* Passage to read:
↓

The Canadian Freelance Union, a community chapter of Unifor that’s focused on advancing the rights and working conditions for freelancers in the communications and media industries, is seeing a demand from members for retirement support options and has been looking for a pension in which its members can contribute.

“The [lack] of pension funds for such a huge part of the workforce is frankly a catastrophe and it’s a real difficult thing to solve because there aren’t enough [government] benefits,” says Nora Loreto, the union’s president.

Taking a view from a larger employer, Crystal Arnold, senior manager of benefits, retirement and wellness at LifeLabs Inc., says one of the challenges in offering retirement savings support to contract workers is low participation. “A lot of them have more than one job, so even when we see people in part-time or casual roles, which are also permanent roles, they don’t participate because they have more than one employer.”

In addition, gig workers may not have enough income to put aside money for retirement, she adds.

Read: 31% of Canadian employees rely on gig work to help cover expenses: survey

Another challenge is employer reluctance. For example, smaller companies may be hesitant to become pension plan sponsors because of the costs and responsibilities associated with administering a plan. And for those employers that primarily work with gig or non-traditional type of workers, they may not have the set up to administer support, such as deducting funds from payroll.

Alternative solutions

Since gig workers’ employment, by definition, is temporary, Janice Holman, principal and financial wellness practice leader at Eckler Ltd., doesn’t think the responsibility to provide retirement support should necessarily fall on the employer.

However, the problem with leaving retirement savings in the hands of workers themselves is that individuals are often stuck paying higher retail fees on their investments, she adds. In a group plan, fees are typically substantially lower because of the economies of scale.

Group fees, on average, are around 0.5 per cent, says Holman, whereas retail investment products may have fees anywhere between 1.5 and 2.5 per cent. “There’s a massive discount when you participate in a group program and that adds up to a lot of money over time.”

↑

* Records for this exercise:
↓

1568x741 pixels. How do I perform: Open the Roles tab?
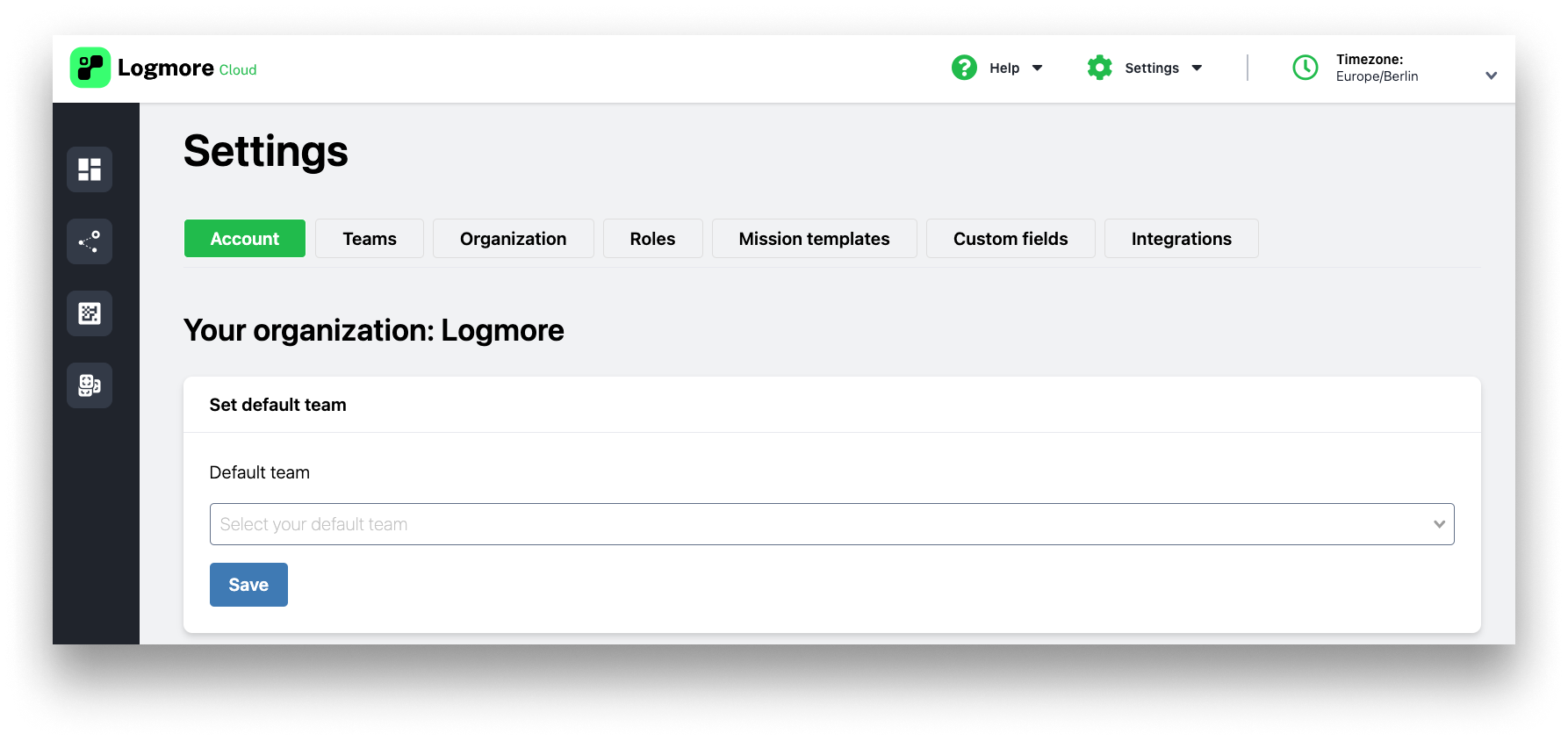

↑
↓

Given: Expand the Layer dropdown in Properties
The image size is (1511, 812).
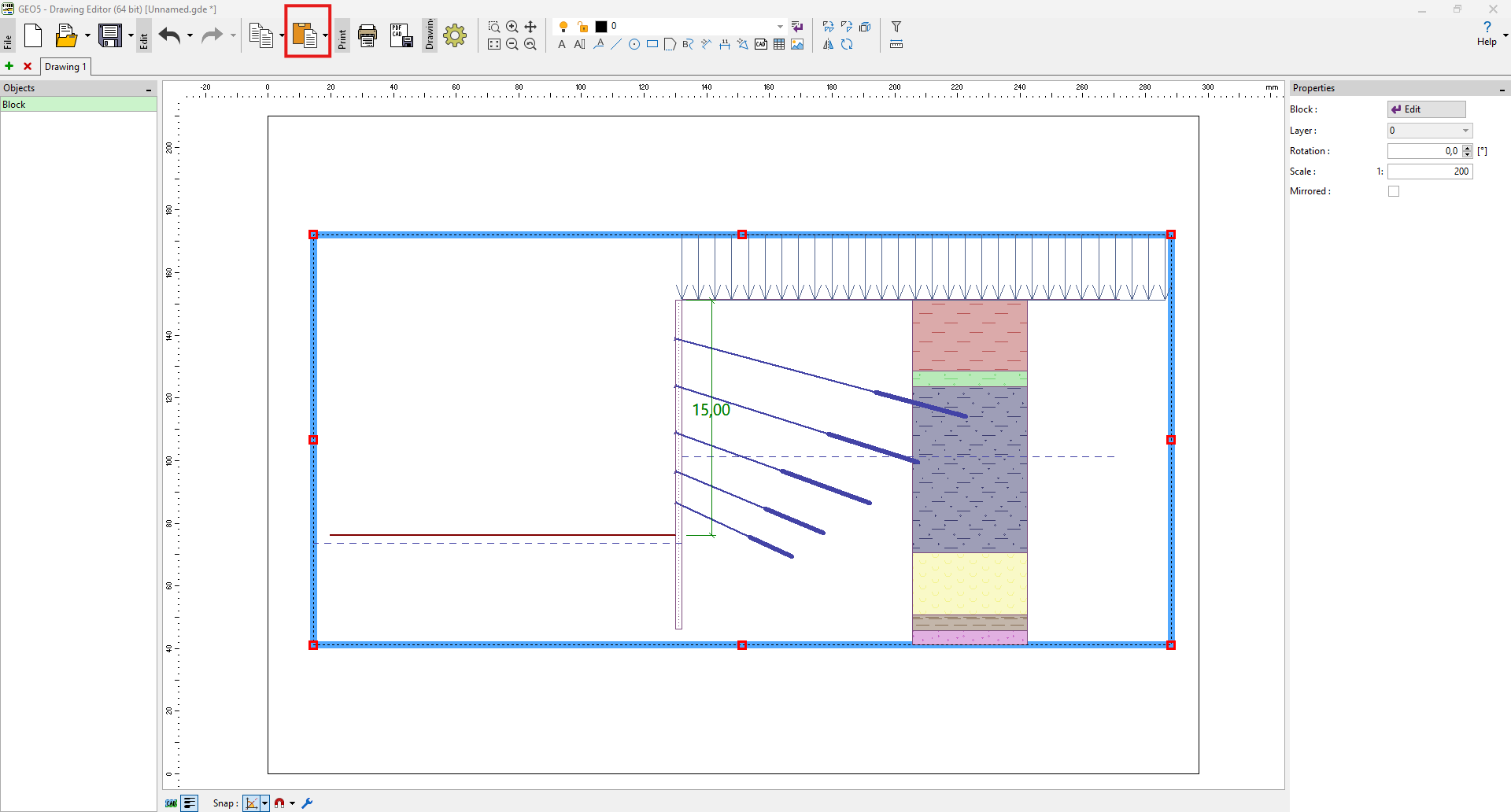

↑
↓

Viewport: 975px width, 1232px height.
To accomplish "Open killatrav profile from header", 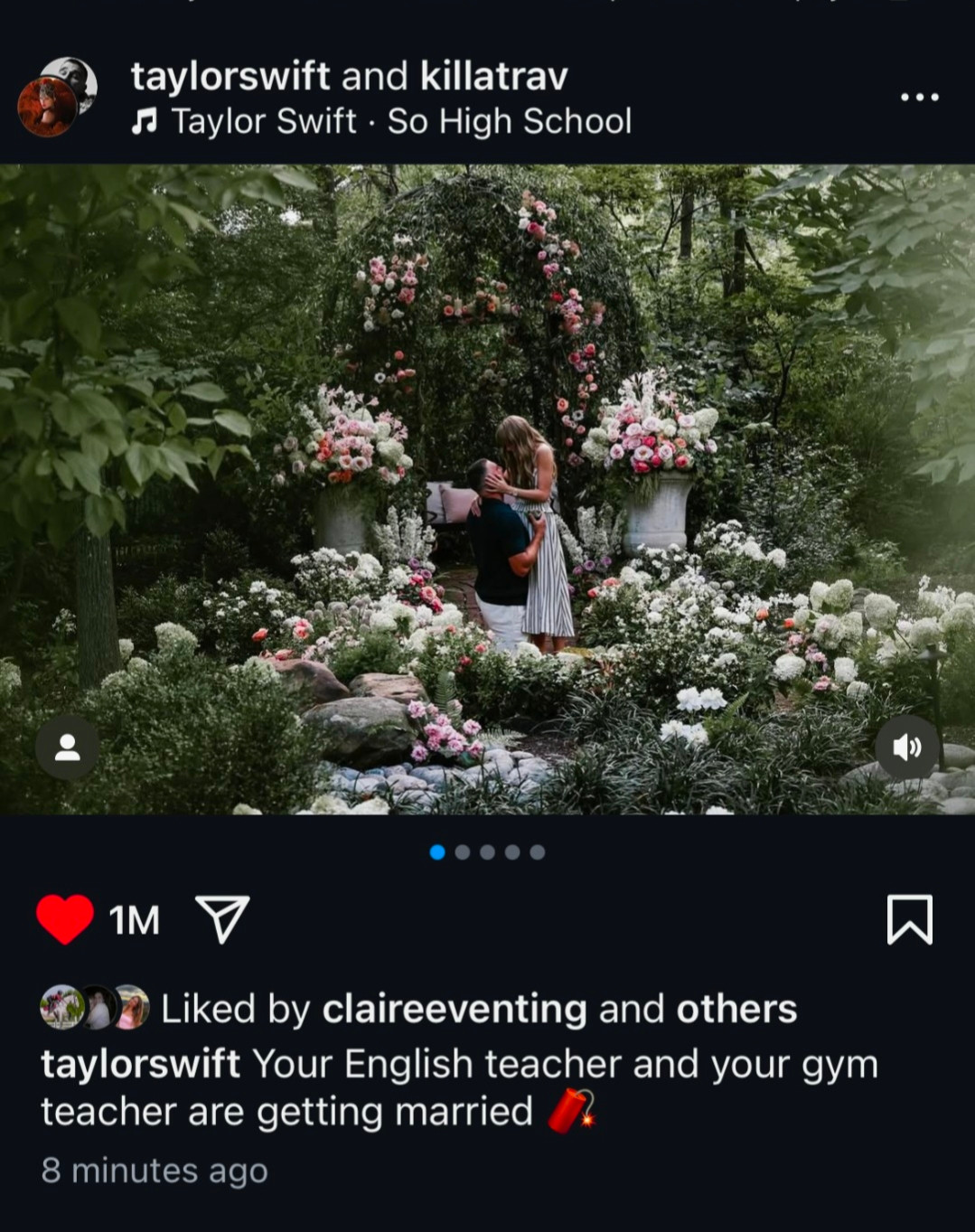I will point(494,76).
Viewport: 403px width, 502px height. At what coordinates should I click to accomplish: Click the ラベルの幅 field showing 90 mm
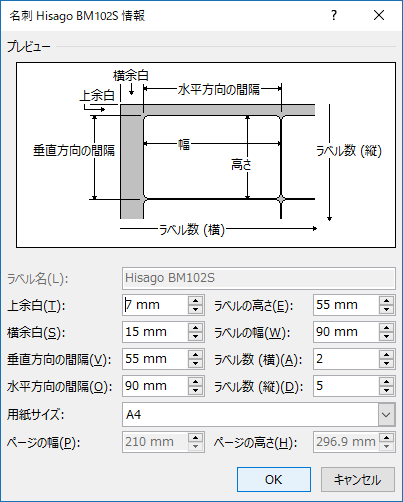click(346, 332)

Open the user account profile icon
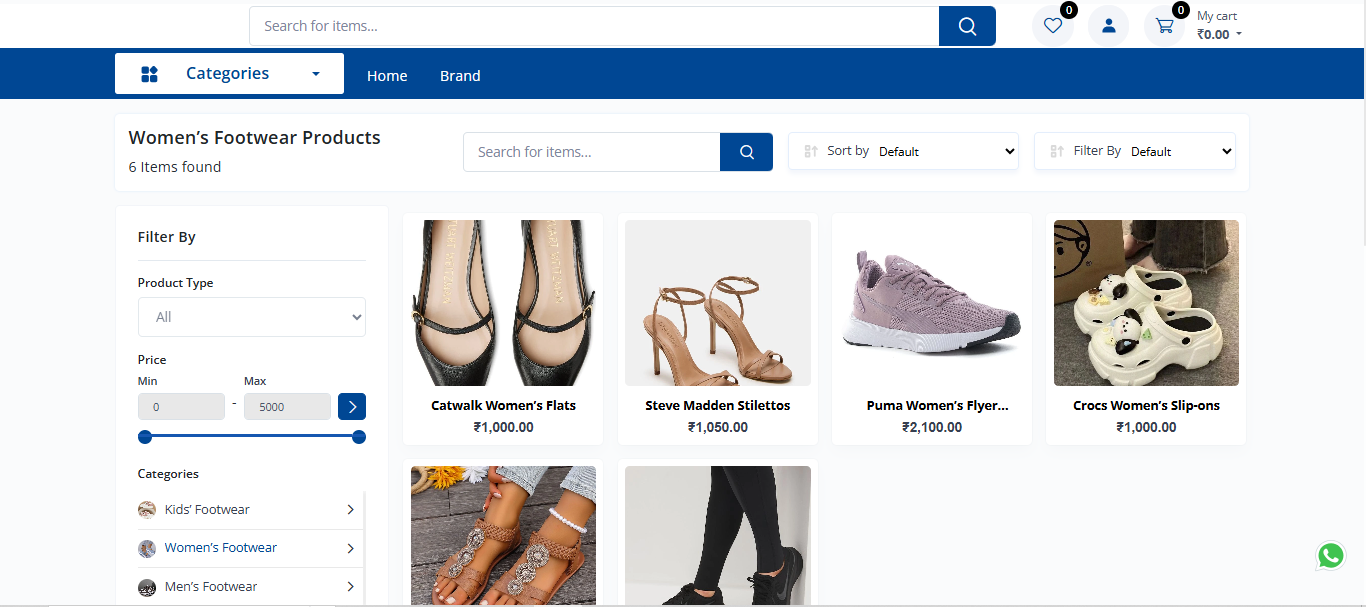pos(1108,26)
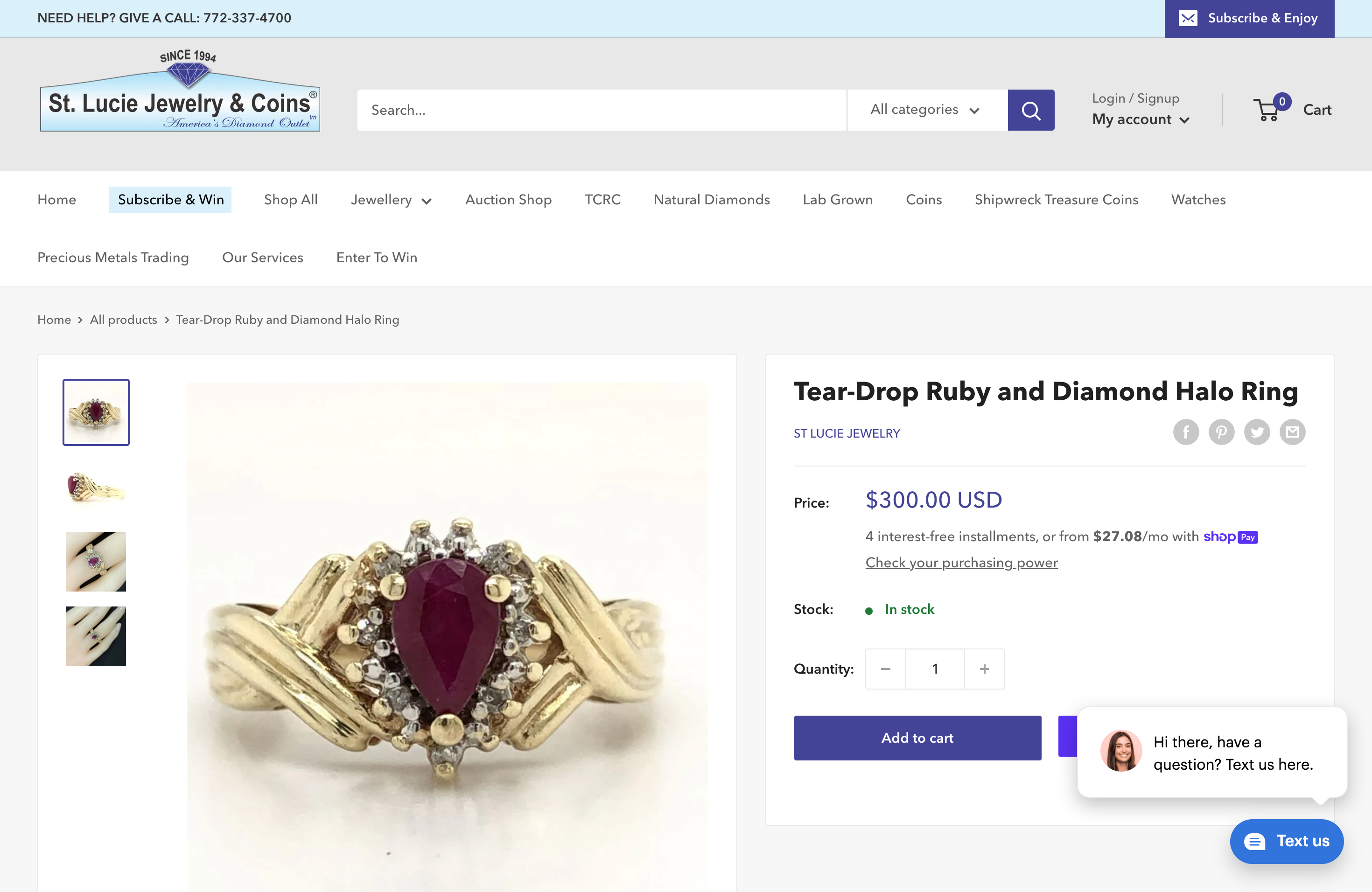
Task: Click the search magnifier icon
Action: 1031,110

↑

* Tasks for this exercise:
• A. Pick out each line of the records that contains the string "Viewport", matching its case exactly.
• B. Extend the passage on retirement savings for gig workers past its last sentence.
The records are unrelated to the passage on retirement savings for gig workers.

* In response:
• A.
Viewport: 975px width, 1232px height.
Viewport: 403px width, 502px height. At what coordinates should I click to accomplish: Click the ラベルの幅 field showing 90 mm

• B.
Outside of employer-provided plans, there are other entities in Canada that could benefit gig and contract workers. For example, the Saskatchewan Pension Plan is a capital accumulation plan that was created by the Saskatchewan provincial government and is now available to plan members right across the country.

Read: Getting to know Shannan Corey and the Saskatchewan Pension Plan

“That’s a great example of a pension plan that was established for individuals where they can benefit from economies of scale, have professional oversight of the investments within the program and can set up regular ongoing contributions,” says Holman.

Ashara Dana, manager of business development at the SPP, says the plan works as a supplementary pension plan for individuals with or without an employer pension. It currently has more than $800 million in assets and more than 33,000 members.

Historically, the SPP offered returns of eight per cent with management fees under one per cent, says Dana, noting contributions are voluntary and tax-deductible as long as they’re within an individual’s annual registered retirement savings plan limit. Participants can start drawing down from the SPP between the ages of 55 and 71, regardless of their employment status.

“The idea was to provide everyone access to the growth and the security and peace of mind that only a pension plan can offer,” says Dana.

Key takeaways

• With 871,000 Canadians now relying on gig work as their primary source of income, many lack employer-sponsored retirement options, putting them at risk for financial insecurity as they age.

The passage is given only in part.